How can we make it easier for doctors and nurses to improve clinical documentation standards, while continuing to provide exceptional care to patients, and ensure that the investment in the EHR is realised?
The rapid investment in electronic health records (EHRs) across the UK has the potential to transform the medical landscape by giving patients and medical professionals instant access to their medical history, improving the safety and transparency of care, reducing errors and boosting medical research.
However, studies have shown that EHRs can add as much as 90 minutes to a medical professional’s day and this may start to negatively affect the quality time they can spend with their patients. So how can we make it easier for doctors and nurses to improve clinical documentation standards, while continuing to provide exceptional care to patients, and ensure that the investment in the EHR is realised?
One way this can be achieved is by using automated speech capture solutions that work with (or complement) other technologies used in EHRs. Encouraging medical professionals to adopt and become proficient in EHR related technologies will be essential to fulfilling their potential.
Huge strides have been made in quality, accuracy, performance, affordability and time-to-value of speech technology solutions and their use in healthcare is in on the rise. Speech technology is fast becoming one of the most used tools in the quest for EHR adoption and clinical documentationimprovement, anywhere, at any time, and on any device. In fact it will be the fastest-growing method used for clinical documentation between now and 2016, according to a new study from Health Business Group.
1. Improve Doctor and Nurse Satisfaction
Medical professionals want to spend as much time as possible with their patients. They don’t want to waste time on input processes based on rigid EHR templates. When they use speech as the input mechanism at both the beginning (during a patient consultation) and throughout the care pathway (adding comments, diagnoses and action plans), essential information is captured as part of their normal workflow. Speech also speeds clinical document creation and EHR input and updating by allowing the doctor or nurse to speak and navigate easily through the documentation and EHR versus hunting for each field and then clicking and typing. Speech technology also supports mobile devices, allowing doctors and nurses to create and update on-the-go as part of a streamlined, flexible workflow.
2. Put Patients at the Centre of Care
Healthcare has always been based on the doctor-patient interaction but as the adoption of electronic health records (EHRs) in healthcare increases the administration burden for the doctor associated with the capture, understanding and sharing of the data can get in the way of maintaining the doctor patient relationship and capture of the whole patient story. Speech-enabling dictation directly within the EHR captures a complete and accurate record of the doctor-patient encounter in real-time.
The medical professional can edit and sign their inputs there and then making them ready to share with medical colleagues and create referral and discharge notes to accompany the patient as the consultation concludes. Most importantly, speech-enabling the EHR frees up the time and resources of medical professionals so that they can re-focus on the patient relationship. This improves communication and transparency and the patient’s experience of care and feeling of well-being putting them back at the centre of care.
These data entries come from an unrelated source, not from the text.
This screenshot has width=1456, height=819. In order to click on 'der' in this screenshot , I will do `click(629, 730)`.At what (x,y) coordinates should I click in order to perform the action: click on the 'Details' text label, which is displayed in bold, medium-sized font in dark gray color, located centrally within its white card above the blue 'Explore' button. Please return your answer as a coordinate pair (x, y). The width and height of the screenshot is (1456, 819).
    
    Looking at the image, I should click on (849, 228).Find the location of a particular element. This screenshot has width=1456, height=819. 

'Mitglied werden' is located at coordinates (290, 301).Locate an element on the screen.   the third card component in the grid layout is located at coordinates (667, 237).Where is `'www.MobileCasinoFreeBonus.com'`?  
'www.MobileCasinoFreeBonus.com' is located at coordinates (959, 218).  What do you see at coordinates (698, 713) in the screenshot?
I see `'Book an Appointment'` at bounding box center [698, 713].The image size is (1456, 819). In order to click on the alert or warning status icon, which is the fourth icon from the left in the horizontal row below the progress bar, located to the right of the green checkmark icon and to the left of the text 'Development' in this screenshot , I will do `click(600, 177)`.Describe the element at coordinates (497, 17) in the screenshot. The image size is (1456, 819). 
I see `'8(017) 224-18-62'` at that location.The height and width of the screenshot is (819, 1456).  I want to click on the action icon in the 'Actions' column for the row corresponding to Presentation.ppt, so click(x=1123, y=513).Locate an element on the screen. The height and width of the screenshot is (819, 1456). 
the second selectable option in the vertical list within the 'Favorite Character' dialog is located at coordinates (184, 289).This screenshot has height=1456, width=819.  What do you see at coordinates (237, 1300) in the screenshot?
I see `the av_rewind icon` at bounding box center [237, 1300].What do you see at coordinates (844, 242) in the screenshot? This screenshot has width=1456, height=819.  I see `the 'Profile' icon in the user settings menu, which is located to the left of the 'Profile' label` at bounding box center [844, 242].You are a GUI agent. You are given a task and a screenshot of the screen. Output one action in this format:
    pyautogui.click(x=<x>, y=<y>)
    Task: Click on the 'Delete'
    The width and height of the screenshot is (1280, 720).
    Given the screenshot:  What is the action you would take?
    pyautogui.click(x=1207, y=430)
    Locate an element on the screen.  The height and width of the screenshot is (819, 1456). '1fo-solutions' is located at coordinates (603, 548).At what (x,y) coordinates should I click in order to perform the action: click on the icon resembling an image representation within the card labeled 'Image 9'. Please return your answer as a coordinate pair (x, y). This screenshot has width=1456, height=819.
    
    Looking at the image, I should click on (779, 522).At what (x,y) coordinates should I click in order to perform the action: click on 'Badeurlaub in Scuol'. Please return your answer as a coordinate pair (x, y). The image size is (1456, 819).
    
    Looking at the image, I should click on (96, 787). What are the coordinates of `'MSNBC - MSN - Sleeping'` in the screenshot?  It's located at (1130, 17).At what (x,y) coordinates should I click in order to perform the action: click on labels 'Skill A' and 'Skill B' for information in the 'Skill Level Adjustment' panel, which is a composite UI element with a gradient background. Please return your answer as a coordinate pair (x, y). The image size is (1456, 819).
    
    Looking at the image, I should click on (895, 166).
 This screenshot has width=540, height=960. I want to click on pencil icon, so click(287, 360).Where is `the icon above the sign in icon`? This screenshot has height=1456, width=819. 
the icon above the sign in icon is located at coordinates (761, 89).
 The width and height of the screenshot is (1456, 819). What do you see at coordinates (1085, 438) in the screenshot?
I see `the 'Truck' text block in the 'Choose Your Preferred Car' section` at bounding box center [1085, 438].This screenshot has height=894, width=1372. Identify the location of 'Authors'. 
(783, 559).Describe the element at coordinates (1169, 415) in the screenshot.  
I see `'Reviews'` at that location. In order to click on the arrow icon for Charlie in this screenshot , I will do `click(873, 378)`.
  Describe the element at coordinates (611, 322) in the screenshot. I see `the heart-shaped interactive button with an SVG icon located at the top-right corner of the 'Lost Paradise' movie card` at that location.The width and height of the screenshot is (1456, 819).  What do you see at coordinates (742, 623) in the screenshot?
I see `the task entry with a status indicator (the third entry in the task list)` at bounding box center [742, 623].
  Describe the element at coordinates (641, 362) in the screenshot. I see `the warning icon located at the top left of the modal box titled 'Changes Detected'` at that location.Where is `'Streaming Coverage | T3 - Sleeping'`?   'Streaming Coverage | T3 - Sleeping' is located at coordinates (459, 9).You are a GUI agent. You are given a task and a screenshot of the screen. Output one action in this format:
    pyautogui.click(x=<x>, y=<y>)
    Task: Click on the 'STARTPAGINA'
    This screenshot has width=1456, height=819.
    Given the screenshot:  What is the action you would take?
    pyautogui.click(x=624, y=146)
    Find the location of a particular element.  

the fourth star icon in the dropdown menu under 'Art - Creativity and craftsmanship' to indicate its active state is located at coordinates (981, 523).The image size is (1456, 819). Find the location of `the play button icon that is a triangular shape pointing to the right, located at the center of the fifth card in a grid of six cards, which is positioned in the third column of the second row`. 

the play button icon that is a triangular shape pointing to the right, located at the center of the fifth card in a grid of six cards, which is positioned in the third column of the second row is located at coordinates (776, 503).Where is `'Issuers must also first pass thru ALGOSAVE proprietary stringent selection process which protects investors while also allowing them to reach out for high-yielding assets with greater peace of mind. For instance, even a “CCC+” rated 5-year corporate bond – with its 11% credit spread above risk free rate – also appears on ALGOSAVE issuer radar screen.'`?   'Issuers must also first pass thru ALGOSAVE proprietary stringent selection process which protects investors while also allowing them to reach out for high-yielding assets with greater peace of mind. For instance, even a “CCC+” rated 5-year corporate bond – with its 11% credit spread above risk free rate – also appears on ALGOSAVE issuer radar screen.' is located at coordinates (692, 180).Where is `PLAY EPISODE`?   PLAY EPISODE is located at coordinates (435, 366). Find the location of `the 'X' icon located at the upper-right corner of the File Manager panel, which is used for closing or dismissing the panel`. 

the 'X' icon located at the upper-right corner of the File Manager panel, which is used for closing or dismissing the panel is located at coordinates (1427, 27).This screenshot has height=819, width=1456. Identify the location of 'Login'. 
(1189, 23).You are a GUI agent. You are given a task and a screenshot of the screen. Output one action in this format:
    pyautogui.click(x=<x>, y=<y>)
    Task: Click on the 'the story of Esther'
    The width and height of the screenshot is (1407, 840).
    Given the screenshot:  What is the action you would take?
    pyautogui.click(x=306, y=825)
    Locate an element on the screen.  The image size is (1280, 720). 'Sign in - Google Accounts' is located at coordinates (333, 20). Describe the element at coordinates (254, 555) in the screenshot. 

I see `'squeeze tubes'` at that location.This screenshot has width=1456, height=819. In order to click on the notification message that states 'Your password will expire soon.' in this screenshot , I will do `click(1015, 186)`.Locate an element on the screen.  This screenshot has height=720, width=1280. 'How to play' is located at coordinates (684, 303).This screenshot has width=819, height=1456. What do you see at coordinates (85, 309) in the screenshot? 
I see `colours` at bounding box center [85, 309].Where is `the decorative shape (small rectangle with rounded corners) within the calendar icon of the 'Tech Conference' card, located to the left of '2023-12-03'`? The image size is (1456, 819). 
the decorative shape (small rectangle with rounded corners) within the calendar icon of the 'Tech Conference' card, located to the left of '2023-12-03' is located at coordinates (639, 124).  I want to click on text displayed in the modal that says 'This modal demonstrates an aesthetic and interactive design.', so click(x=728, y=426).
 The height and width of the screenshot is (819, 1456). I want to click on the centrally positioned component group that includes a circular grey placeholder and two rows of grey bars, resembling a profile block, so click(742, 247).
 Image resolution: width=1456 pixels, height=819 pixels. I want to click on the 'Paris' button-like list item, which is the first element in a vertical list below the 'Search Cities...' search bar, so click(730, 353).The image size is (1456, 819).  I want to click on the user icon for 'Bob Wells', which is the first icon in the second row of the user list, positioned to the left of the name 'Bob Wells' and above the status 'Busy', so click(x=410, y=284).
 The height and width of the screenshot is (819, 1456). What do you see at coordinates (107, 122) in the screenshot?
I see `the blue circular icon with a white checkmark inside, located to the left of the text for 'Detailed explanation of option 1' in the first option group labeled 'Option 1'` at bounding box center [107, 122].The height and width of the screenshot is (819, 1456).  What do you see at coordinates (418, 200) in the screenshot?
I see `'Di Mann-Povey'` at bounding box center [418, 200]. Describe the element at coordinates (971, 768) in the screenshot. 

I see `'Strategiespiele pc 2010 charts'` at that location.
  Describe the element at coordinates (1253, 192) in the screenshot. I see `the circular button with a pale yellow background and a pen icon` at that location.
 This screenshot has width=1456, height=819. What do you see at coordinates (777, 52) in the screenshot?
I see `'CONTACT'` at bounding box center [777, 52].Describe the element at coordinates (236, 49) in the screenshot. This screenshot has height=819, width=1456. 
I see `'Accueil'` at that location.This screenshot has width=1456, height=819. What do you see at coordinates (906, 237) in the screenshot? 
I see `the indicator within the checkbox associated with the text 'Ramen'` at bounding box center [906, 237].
3. Increase Return on EHR Investment
There are technical and cultural barriers to uptake and adoption of the EHR but simplifying and naturalising the user interface by speech-enabling the EHR removes the greatest barrier of all – that of overloading the doctor or nurse with yet another tedious administration overhead. It puts the medical professional back in control by integrating into and adapting to any workflow. Now you can ensure that there is faster and greater uptake and utilisation of the EHR investment by doctors and nurses with all the benefits that brings for patients, medical professionals and the healthcare organisation.
4. Better Decision Support
Healthcare is awash with both unstructured and structured (discrete) data. However, this data is not always useful and can obscure, rather than illuminate potential improvements. Speech-enabled clinical documentation using normal, natural language, captures more and higher quality data than is usual through written input or typing. This provides healthcare organisations with a richer array of data for deep analytics. Accurate and complete data is the key to successful coding, compliance and quality projects and comes full circle in more accurate record keeping. In turn, a richer data set supports more informed decisions to have a positive impact on patient treatment, safety and outcomes and on healthcare services commissioning and budgeting cycles etc.
5. Raise patient safety and outcomes and meet turnaround targets
Speech-enabling the EHR improves clinical document accuracy, data gathering, decision making and patient safety because records of consultations with patients can happen in full and in real-time. By improving the efficiency of data capture, the detail of clinical documentation and rapid sharing of information between medical specialties and professionals reduces the likelihood of life threatening errors. Speech-enabled EHRs also help eliminate documentation backlogs and support the achievement of turnaround targets and avoidance of potential fines arising from missed targets relating to referrals and discharge summaries and other clinical documents.